Obrigada por me tirar do armário, por me chacoalhar e não deixar o mofo fazer a festa!

Além disso tudo, eu vivi coisas bem cotidianas também! Conheci a UPA (que é a Unidade de Pronto Atendimento da região de Florianópolis) e descobri que nem com esse nome receber agulhadas é carinhoso… Estou me adaptando cada vez mais ao trabalho e à rotina de ônibus. É verdade que andar de carro é bem mais confortável, mas a gente aprende cada coisa andando de ônibus. Nada como se obrigar a dar uma corridinha para não precisar ficar 30 minutos esperando ou aproveitar a meia hora de espera (quando a corridinha não é suficiente) para usar a mente em algo além do Facebook e do Instagram. Como eu admiro as pessoas que ainda conseguem ler no ônibus e que valor eu dou para um ar condicionado! Minha próxima aquisição será um leque! \o/

Troquei boas ideias com os amigos e cheirei seus bebezinhos! Que graça é estar de novo reunido e ver que cada vez mais os encontros se enchem de crianças! <3 Estou acompanhando com ansiedade as propostas de meu amigo José de saia com as peças que enviei a ele (para quem não viu esse post, clica aqui!). E vou dizer que estou adorando!

Mudança de hábito

Bom, há semanas vocês devem ter notado que eu vou me afastando da linha, mas dizendo: ok, ainda estou enxergando a linha.

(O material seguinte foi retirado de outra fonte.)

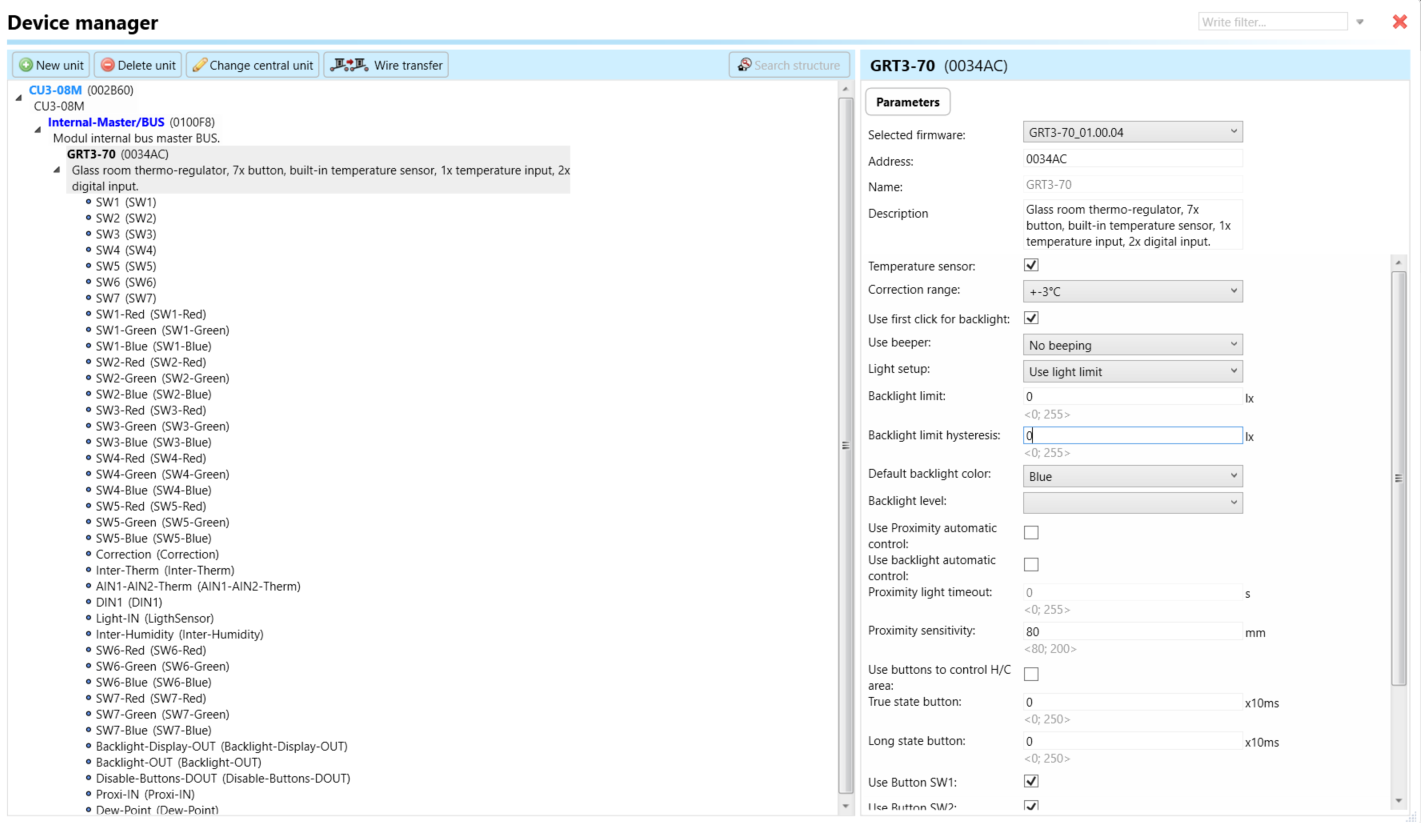Enable Use Proximity automatic control checkbox

[x=1031, y=533]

E assim eu vou, na diagonal.

Perdi-me no horizonte.

Mudei de ambiente profissional e isso complica as coisas? Sim.

A ansiedade anda forte e isso complica as coisas? Sim, com certeza.

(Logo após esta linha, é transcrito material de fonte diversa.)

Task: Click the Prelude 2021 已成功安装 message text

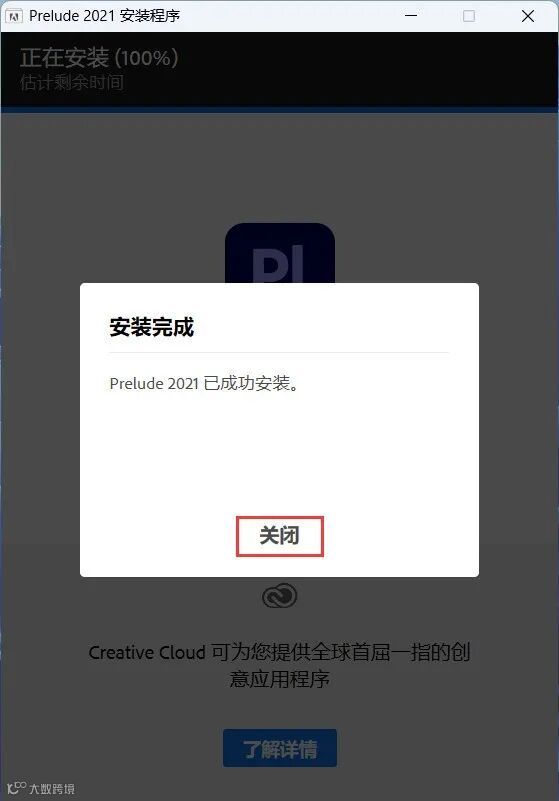Action: pyautogui.click(x=204, y=383)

Eu adoro ter motivos? Mais do que tudo.

Eu posso me apoiar nesses motivos? Não. Porque a vida vai sempre me reservar surpresas. A ansiedade será sempre minha amiga. Os horários não serão os mais adequados, as tarefas sugarão minhas forças, mas os planos não deixarão de existir e a frustação não pode tomar conta.

Comi tudo, o mundo inteiro. Estou pronta para comer outros mundos. \o Mas e daí? Também estou pronta para dizer não! Por consequência, me indispus com a balança e com a fita métrica. Então, vamos ficar sem meu peso e medida das últimas semanas.

Chorando no canto está Whoopi Goldberg, porque acho que as últimas semanas foram de voltando ao velho hábito. Mas acho que vou chamá-la para caminhar na beira-mar, oferecer um alfacezinho, dar um empurrãozinho! Quem sabe, né?

Beijos e até mais (pontualmente, espero?)!